On 15-16 March 2012, the Justice Law and Order Sector in collaboration with the UN Office of the High Commissioner for Human Rights and UN Women held a “Community Dialogue on the Future of the Amnesty Act 2000” in Kitgum. The purpose of this dialogue was to: Engage in a debate on the Amnesty Act in war-affected communities with a view to understanding community views on the current operation and future of the Act; Discuss the relevance of the Amnesty Act in light of the northern Uganda post-conflict situation and the implications on accountability, justice and reconciliation in Uganda; Reflect on how amnesty interacts with other accountability and justice mechanisms for crimes committed during the conflict in northern Uganda, particularly crimes involving sexual and gender based violence (SGBV).

Specific objectives included, to:

1. Enhance dialogue between civil society, victims groups, local and religious leaders and Government representatives on issues surrounding the Amnesty Act in Uganda;
2. Increase outreach on amnesty, accountability and transitional justice issues to victims, affected groups and the broader community;
3. Provide concrete proposals to the JLOS Transitional Justice Working Group and other decision makers including Members of Parliament to inform their deliberations on the future of the Act.

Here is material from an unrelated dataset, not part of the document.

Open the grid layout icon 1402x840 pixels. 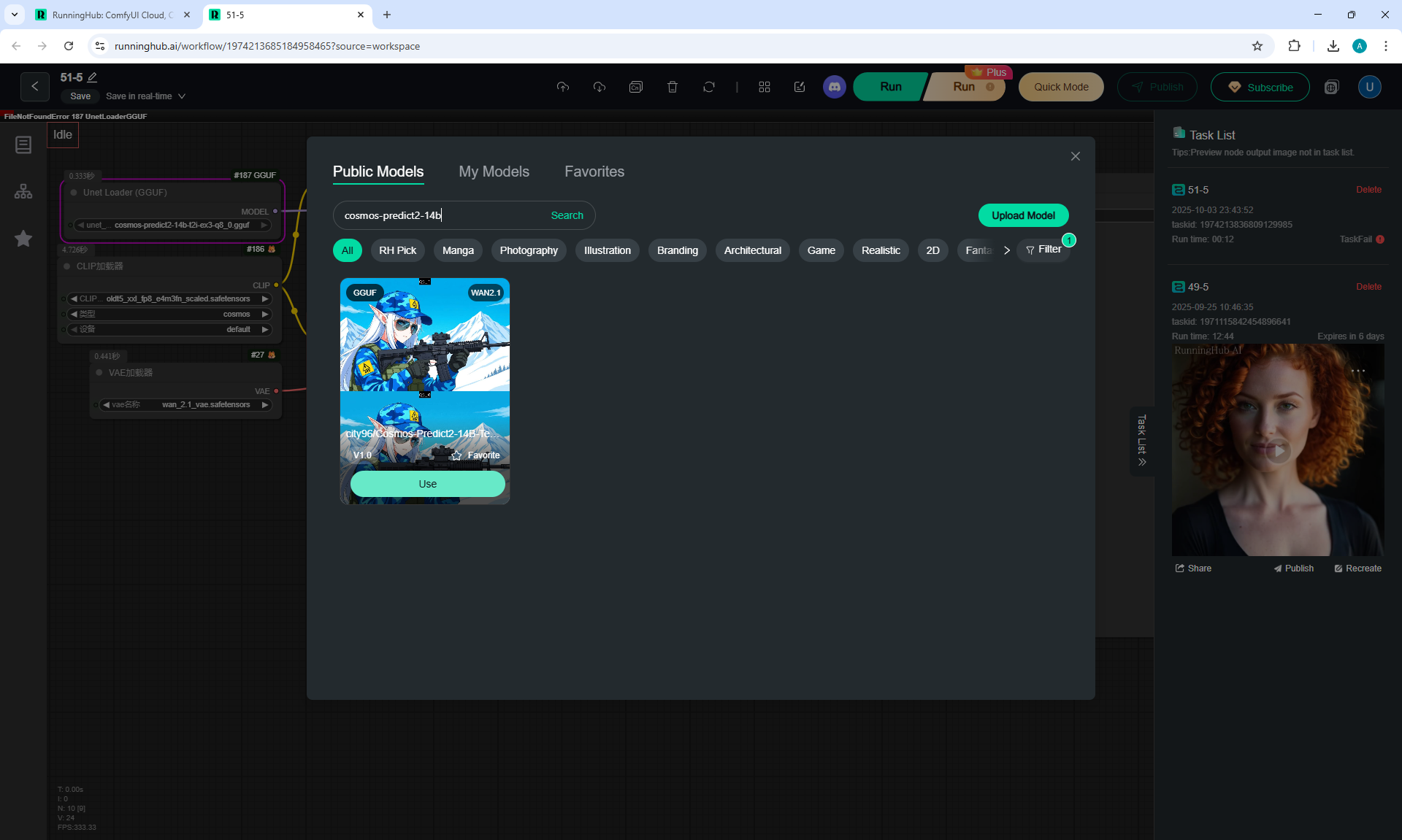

A wide cross-section of stakeholders were represented, including members of the JLOS Transitional Justice Working Group, members of civil society, community-based groups, local government, traditional and religious leaders, academia, and victims’ groups. Community views and views from women’s organizations and victims groups featured prominently in the meeting.

Plenary discussions centred on the possible options for the way forward: the expiration of the Amnesty Act accompanied by the adoption of other transitional justice mechanisms, such as truth-telling and reparations to promote restorative justice; or the extension of the Act with amendments to strengthen the ‘reintegration’ mandate of the Commission and to harmonize the Amnesty Act with existing mechanisms, national laws (ICC Act) and international obligations and standards. While there was expressed support for both options, there was broad consensus amongst all stakeholders that amnesty alone was insufficient to address the rights, needs and conditions of victims and war-affected communities. While amnesty plays a role in peace building, it must be accompanied by additional measures to promote justice, truth-telling and reparations for victims and their communities, as well as social reintegration of former combatants.

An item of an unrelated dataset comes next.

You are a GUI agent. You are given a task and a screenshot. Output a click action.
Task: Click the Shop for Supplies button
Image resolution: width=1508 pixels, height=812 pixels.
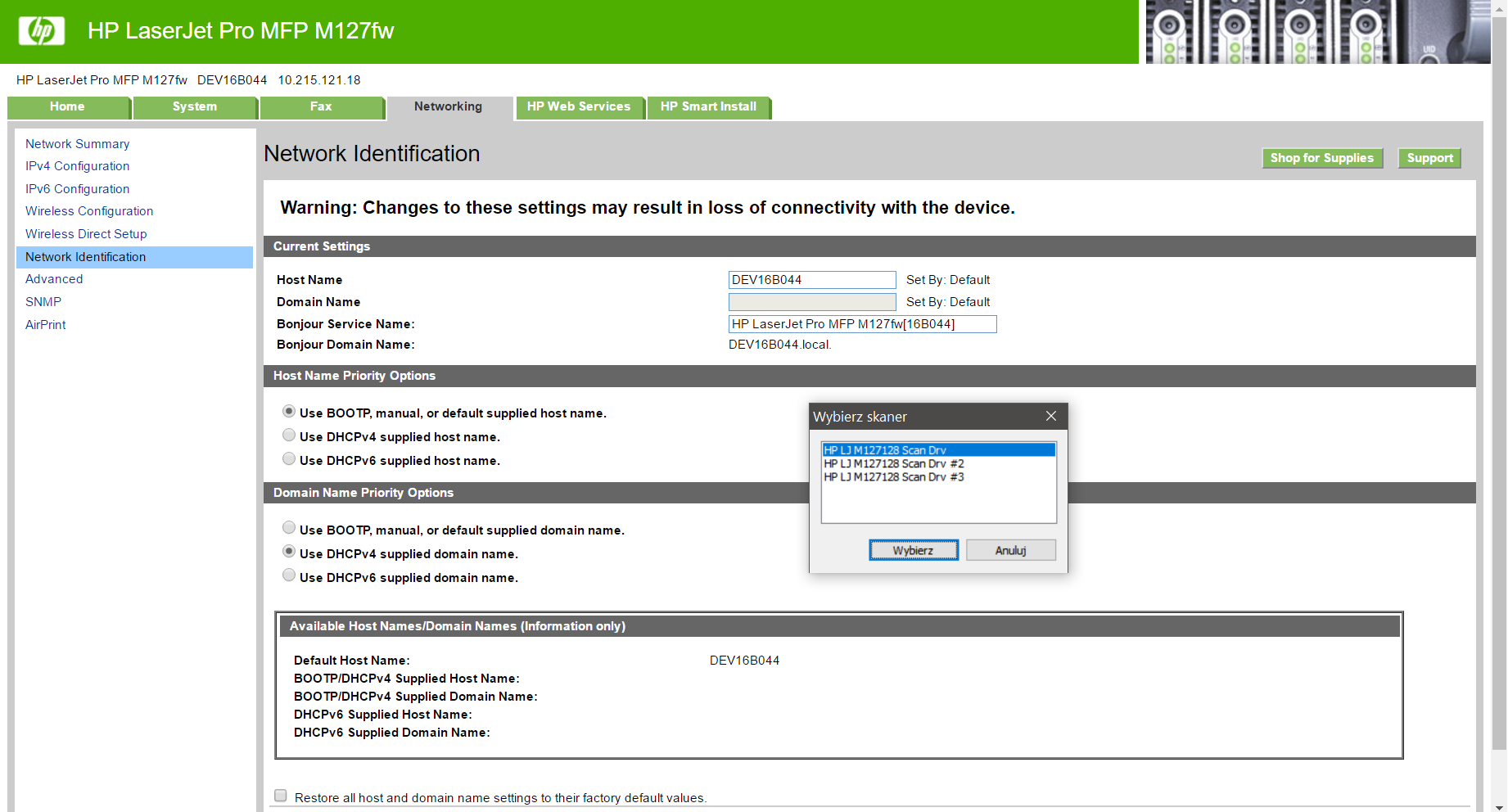coord(1321,158)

The meeting generated rich debate on the possible options for the future of the Amnesty Act. Key considerations included an evaluation of the current role and impact of the Act and the Amnesty Commission; the national and regional context; community views and the experience of victims; amnesty within Uganda’s transitional justice process to achieve justice and reconciliation; as well as implications on Uganda’s national and international law obligations. Recommendations from the plenary discussions and focused group discussions focused on two possible options: expiration of the Act or extension with Amendment.

A key outcome of the conference will be the publication of a conference report with concrete proposals on the way forward. This report will be presented to the JLOS Transitional Justice Working Group for its consideration during its review of the Amnesty Act. The report will also be used to inform key stakeholders and decision-makers on a recommended way forward on Amnesty in the context of Uganda’s transitional justice process.